In [None]:
"""
Agenda
Collecting data
Importing libraries and splitting data to train and test
Building the network
Data augmentation
Training
Testing
"""

In [None]:
from tensorflow.keras.models import Sequential
from tensorflow.keras.layers import Convolution2D
from tensorflow.keras.layers import MaxPooling2D
from tensorflow.keras.layers import Flatten
from tensorflow.keras.layers import Dense

In [None]:
"""
This is the most important step in creating our network. It consists of four parts:

Convolution
Pooling
Flattening
Full connection
"""

# Initialising the CNN
classifier = Sequential()

# Step 1 - Convolution
classifier.add(Convolution2D(32, 3, 3, input_shape = (64, 64, 3), activation = 'relu'))
# Step 2 - Pooling
classifier.add(MaxPooling2D(pool_size = (2, 2)))
# Step 3 - Flattening
classifier.add(Flatten())
# Step 4 - Full connection
classifier.add(Dense(128, activation = 'relu'))
classifier.add(Dense(1, activation = 'sigmoid'))

# Compiling the CNN
classifier.compile(optimizer = 'adam', loss = 'binary_crossentropy', metrics = ['accuracy'])

In [None]:
"""
1. Convolution

The primary purpose of convolution is to extract features from the input image. Convolution preserves the spatial relationship between pixels by learning image features 
using small squares of input data.

First three parameters refer to:

Filters: The dimensionality of the output space (i.e. the number of output filters in the convolution). We will end up with a convolved feature matrix of 32x32.
Kernel_size: Specifying the height and width of the 2D convolution window. It can be a tuple if we don't want a square.
Strides: Specifying the strides of the convolution along with the height and width. It can be a tuple if we want a different height and width.
"""


"""
Pooling

In the case of Max Pooling, we use the parameter pool_size to define a spatial neighborhood (in our case a 2×2 window) and take the largest element from the rectified 
feature map within that window.
"""


"""
Flattening

We convert the matrix into a 1D array which can be the input of the final Neural Network.
"""


"""
Full Connection

The full connection is connecting our convolutional network to a Neural Network that does final predictions.
"""

In [None]:
"""
Step 4 - Data Augmentation
We need a lot of data to train a network but suppose we have a limited number of images for our network – what do we do? We don’t need to hunt for new images that can be 
added to our dataset. Why? Because neural networks aren’t smart, to begin with.

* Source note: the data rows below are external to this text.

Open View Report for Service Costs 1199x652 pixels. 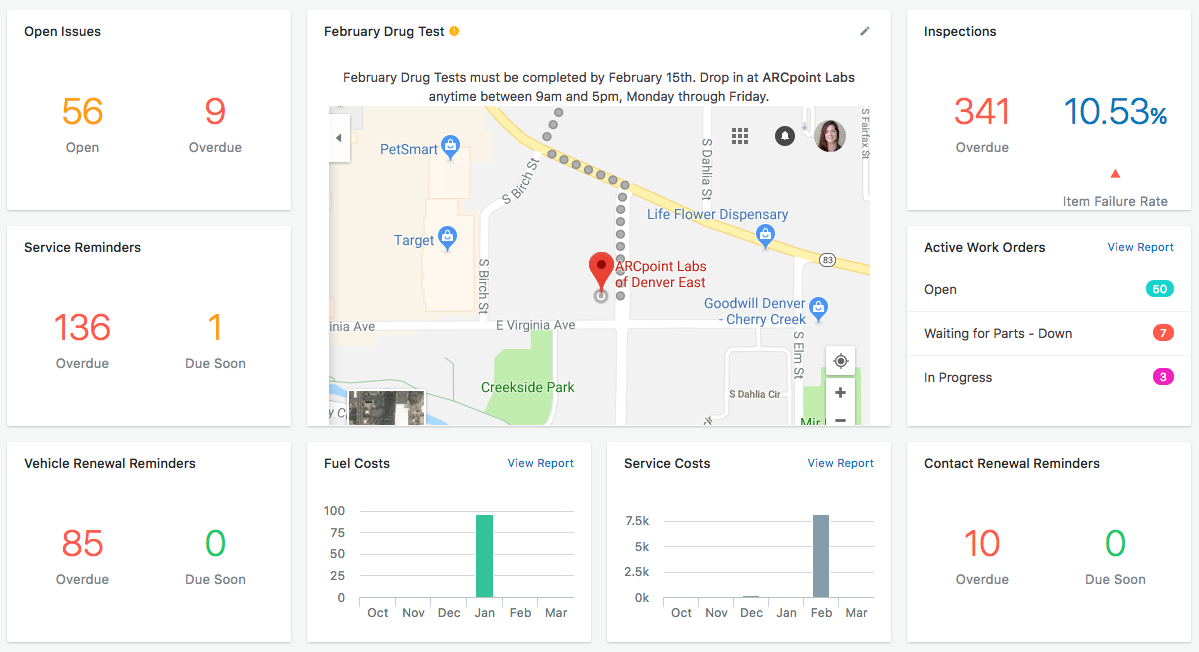pyautogui.click(x=840, y=463)

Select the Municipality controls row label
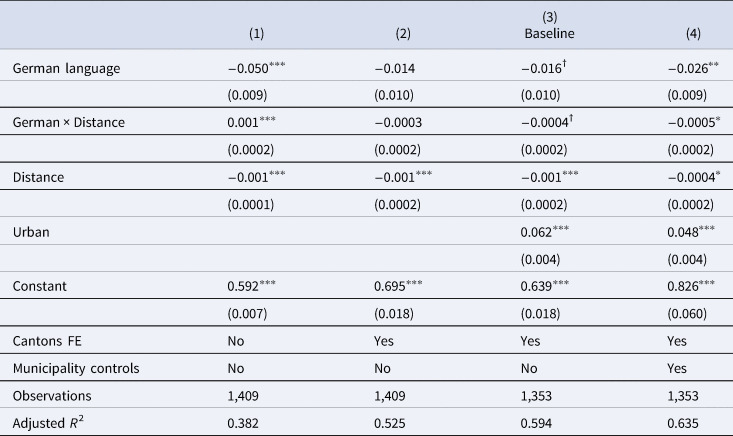point(76,368)
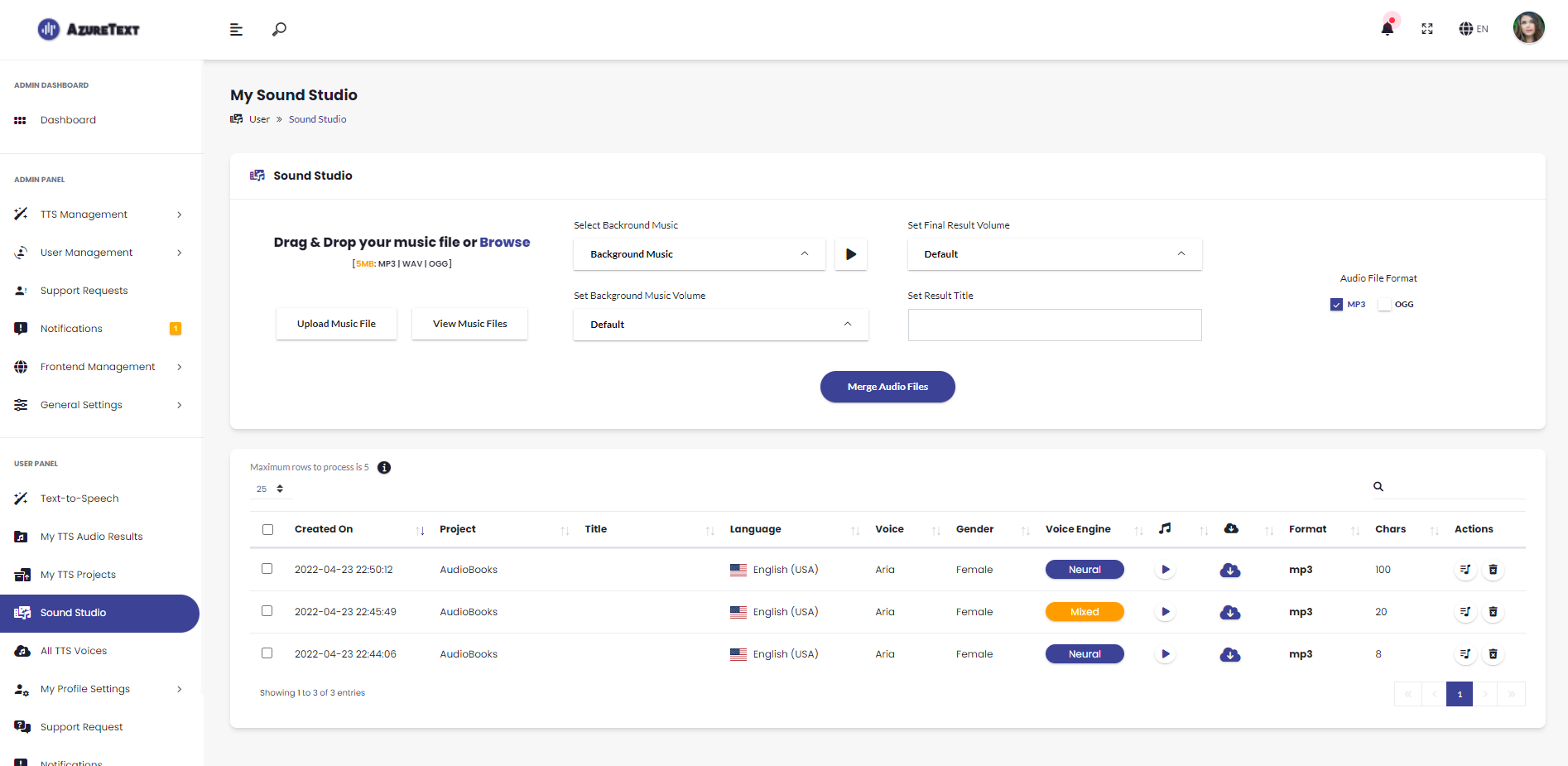Go to All TTS Voices page
1568x766 pixels.
[74, 651]
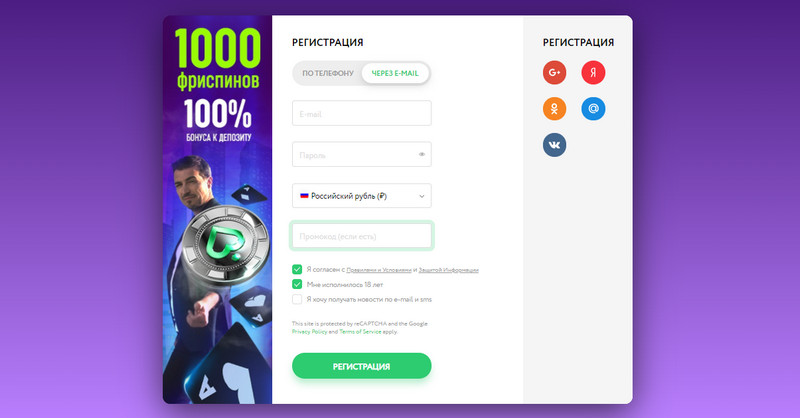Screen dimensions: 800x418
Task: Register via Odnoklassniki orange icon
Action: point(554,109)
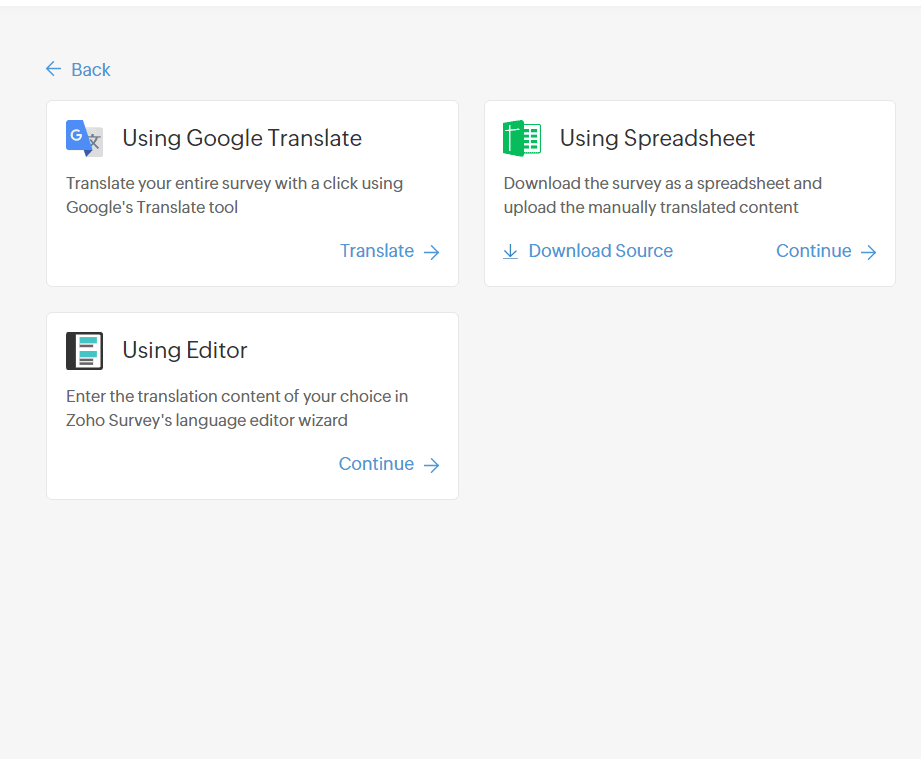This screenshot has width=921, height=759.
Task: Click the Google Translate description text
Action: [x=234, y=195]
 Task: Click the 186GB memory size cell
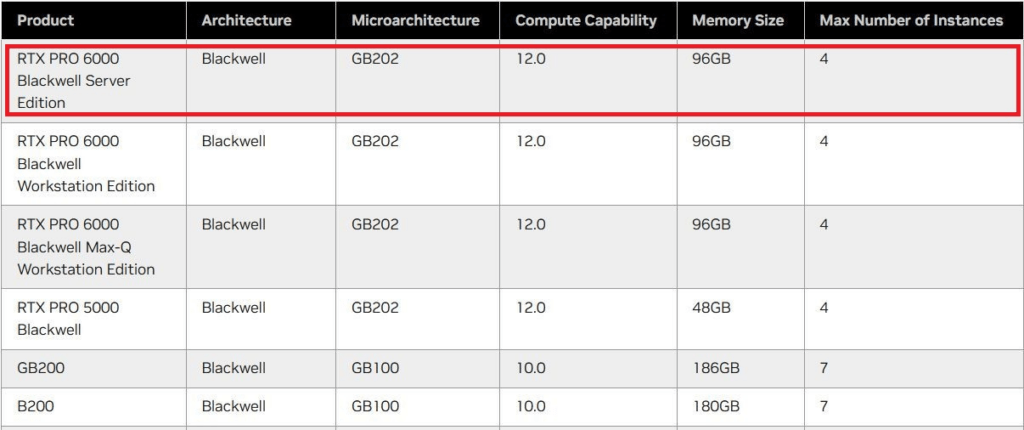click(x=716, y=368)
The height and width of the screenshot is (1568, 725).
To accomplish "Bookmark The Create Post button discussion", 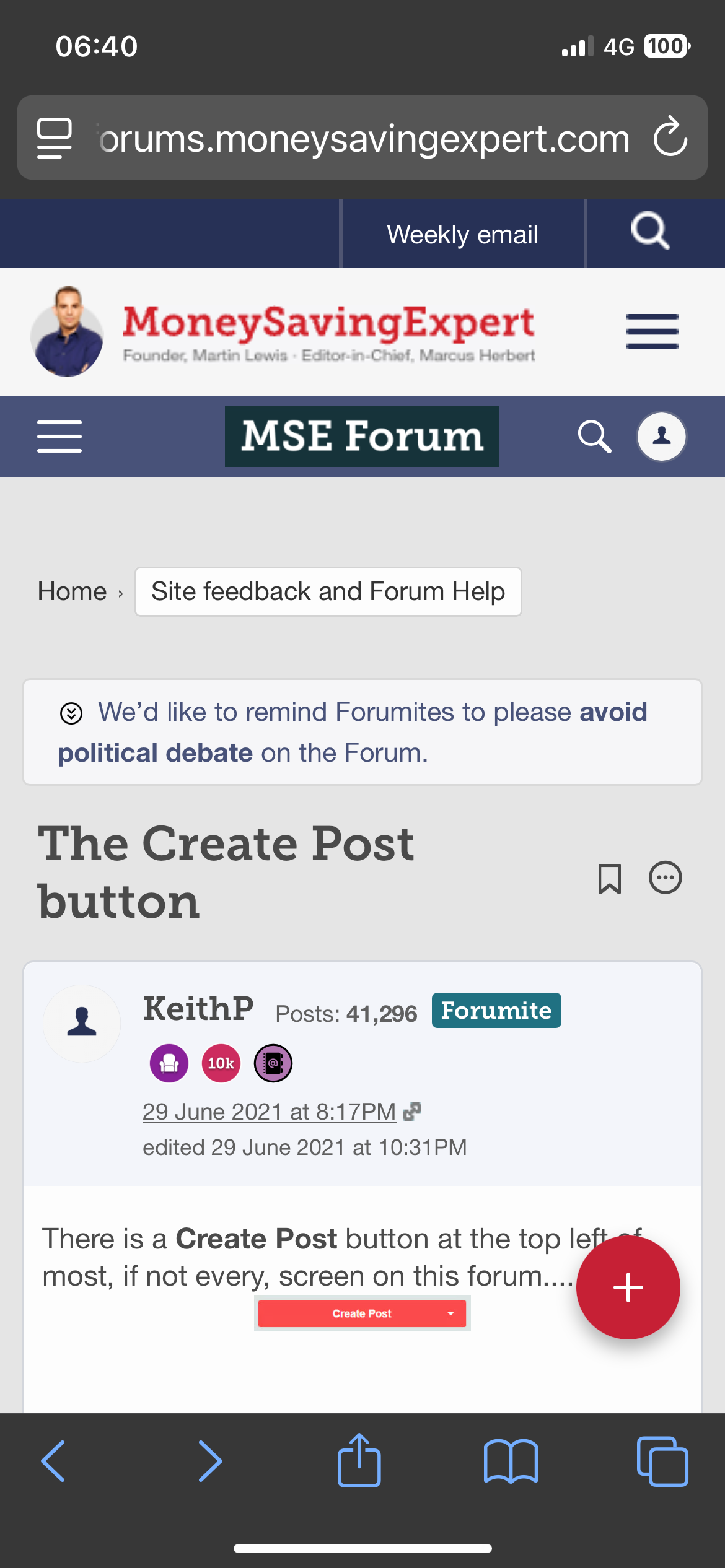I will click(x=609, y=878).
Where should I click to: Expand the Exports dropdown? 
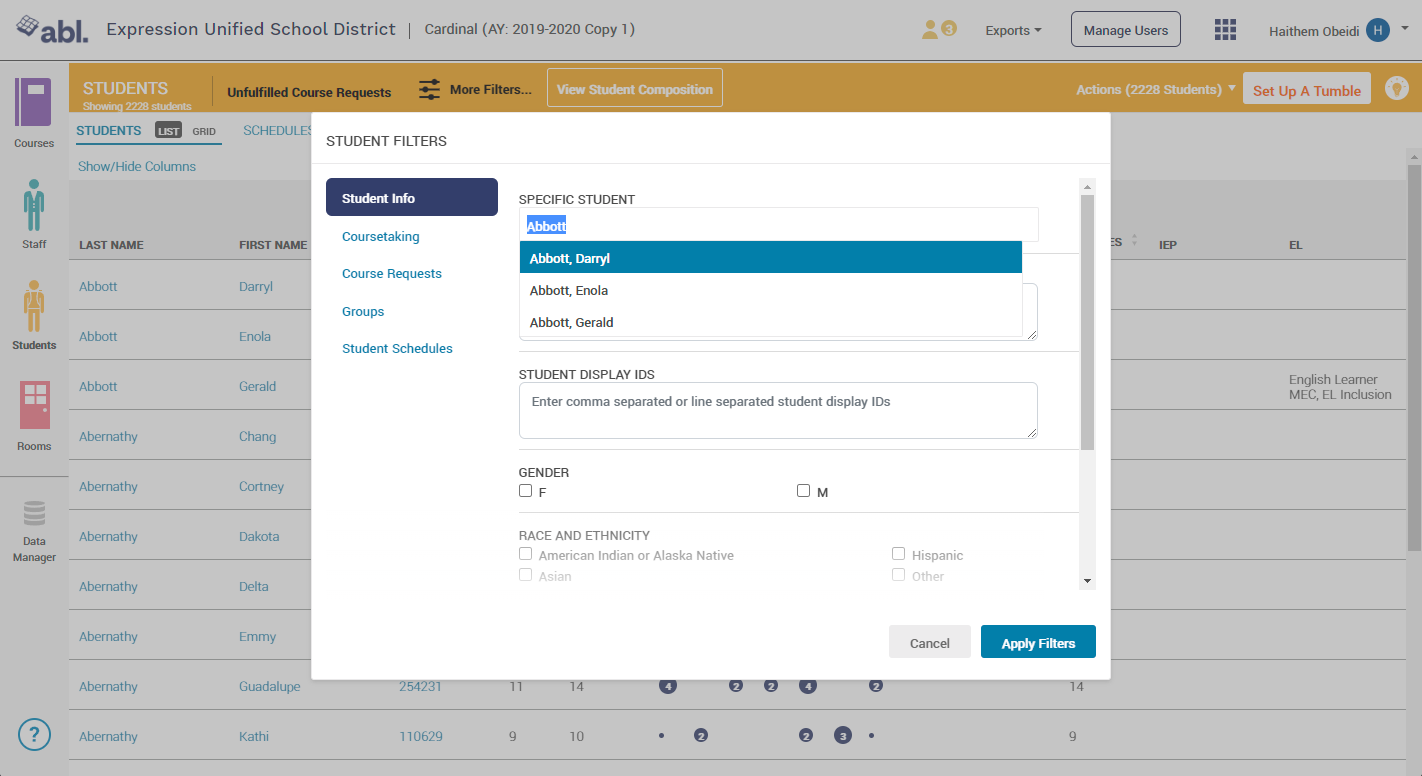point(1013,31)
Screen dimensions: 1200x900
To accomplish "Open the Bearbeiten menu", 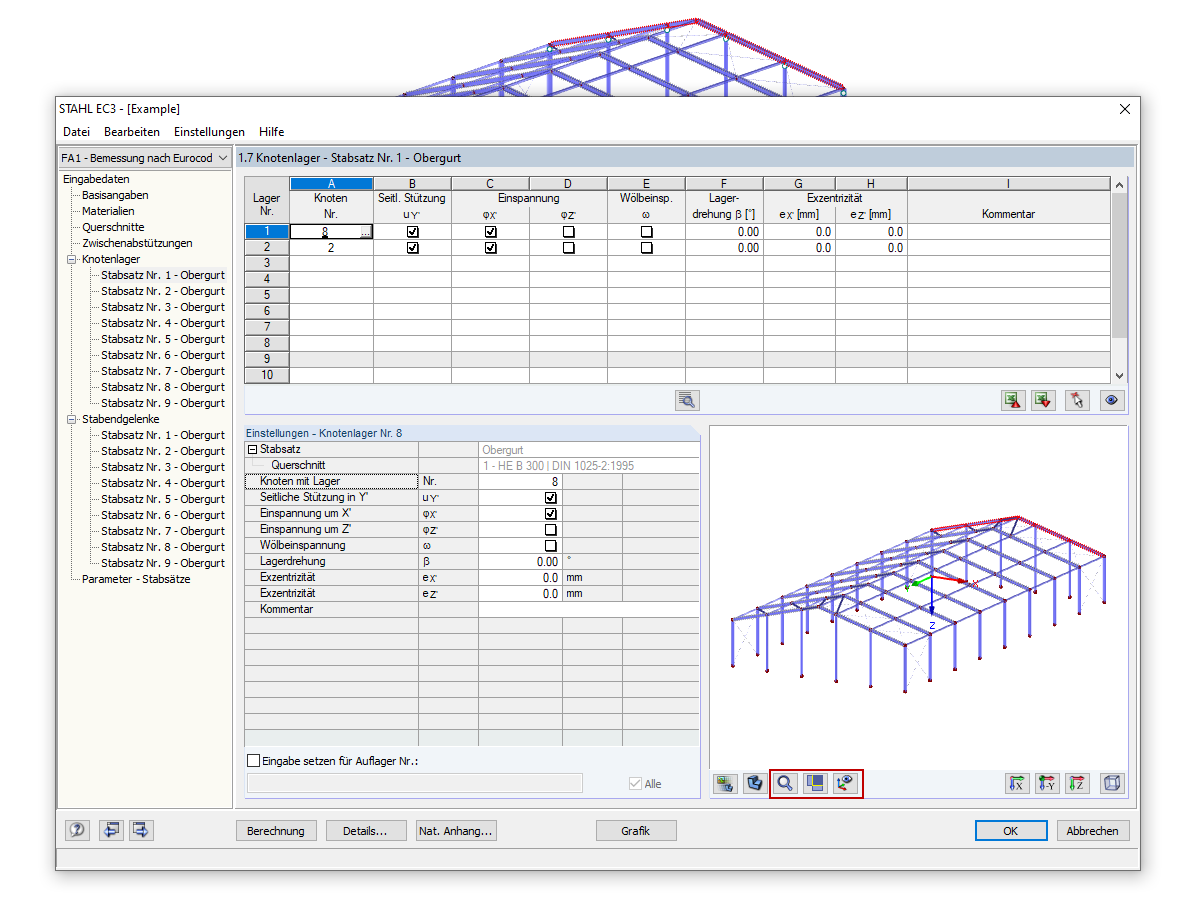I will click(x=130, y=131).
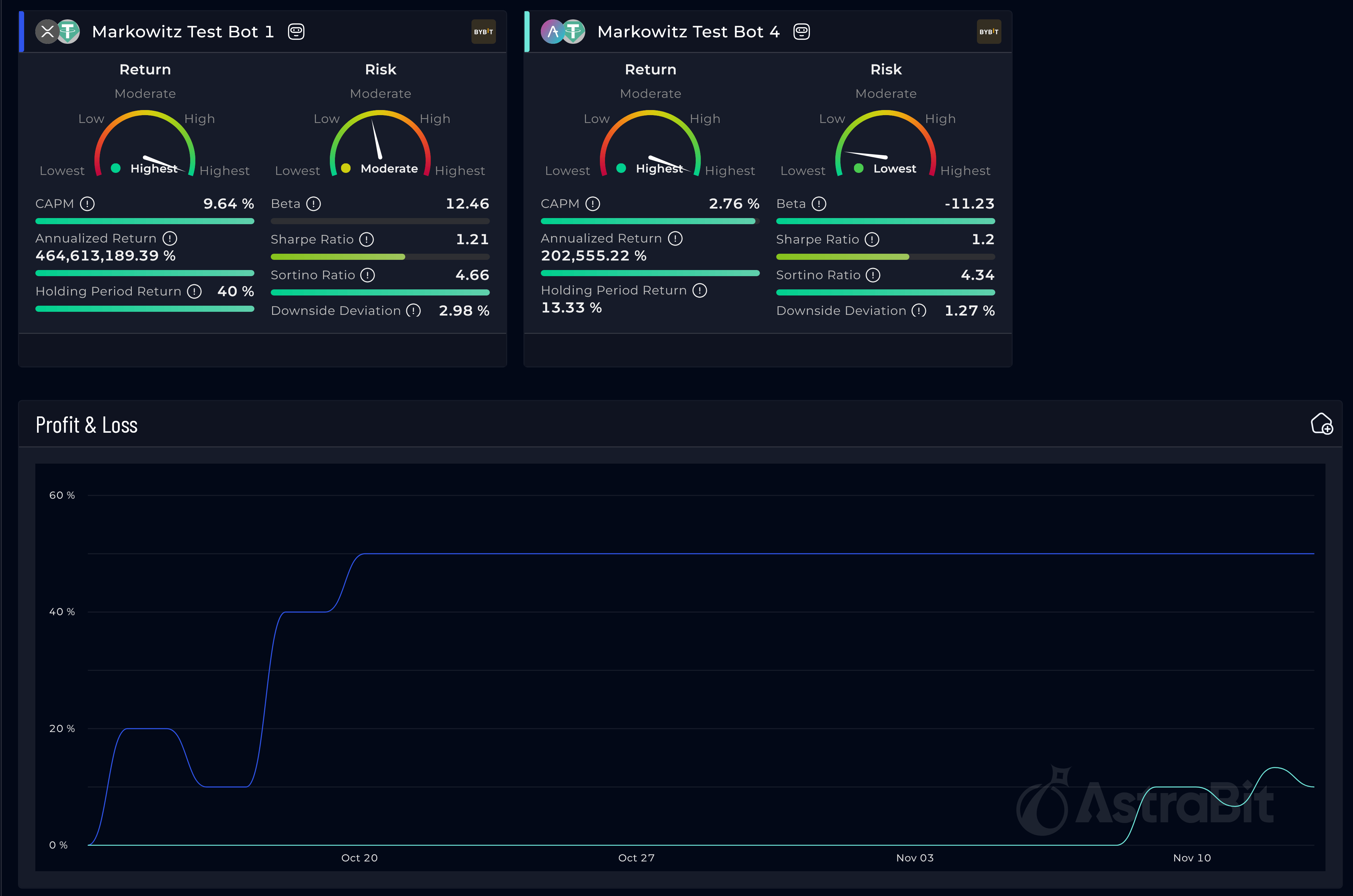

So, to get more data, we just need to make alterations to our existing dataset – minor changes such as flips, translations, or rotations – and our neural network will think 
these are distinct images anyway. Data augmentation is a way of reducing overfitting of models, where we increase the amount of training data using only the information from 
our training data. The field of data augmentation is not new and, in fact, there are various data augmentation techniques for specific problems.
"""

from tensorflow.keras.preprocessing.image import ImageDataGenerator

train_datagen = ImageDataGenerator(rescale = 1./255,
                                   shear_range = 0.2,
                                   zoom_range = 0.2,
                                   horizontal_flip = True)

test_datagen = ImageDataGenerator(rescale = 1./255)

training_set = train_datagen.flow_from_directory('dataset/training_set',
                                                 target_size = (64, 64),
                                                 batch_size = 32,
                                                 class_mode = 'binary')

test_set = test_datagen.flow_from_directory('dataset/test_set',
                                            target_size = (64, 64),
                                            batch_size = 32,
                                            class_mode = 'binary')

In [None]:
# Step 5 - Training

history = classifier.fit_generator(training_set,
                         steps_per_epoch = 50,
                         epochs = 10,
                         validation_data = test_set)

# Beware of overfitting in case of using too many epochs.

In [None]:
from matplotlib import pyplot as plt
# plot history
plt.plot(history.history['loss'], label='train')
plt.plot(history.history['val_loss'], label='test')
plt.legend()
plt.show()

"""
We can see that even though the loss of the training set goes down quite fast, it is not the case with the test set. 
That means that our model doesn't generalize very well on new data.
"""

In [None]:
# test

import numpy as np
from tensorflow.keras.preprocessing import image
# loading an image from the disk
test_image = image.load_img('random_dog.png', target_size = (64, 64))
# converting the image to a numpy array
test_image = image.img_to_array(test_image)
test_image = np.expand_dims(test_image, axis = 0)
result = classifier.predict(test_image)
# print(training_set.class_indices)
# our cut-off
if result[0][0] >= 0.5:
    prediction = 'dog'
else:
    prediction = 'cat'
print(prediction)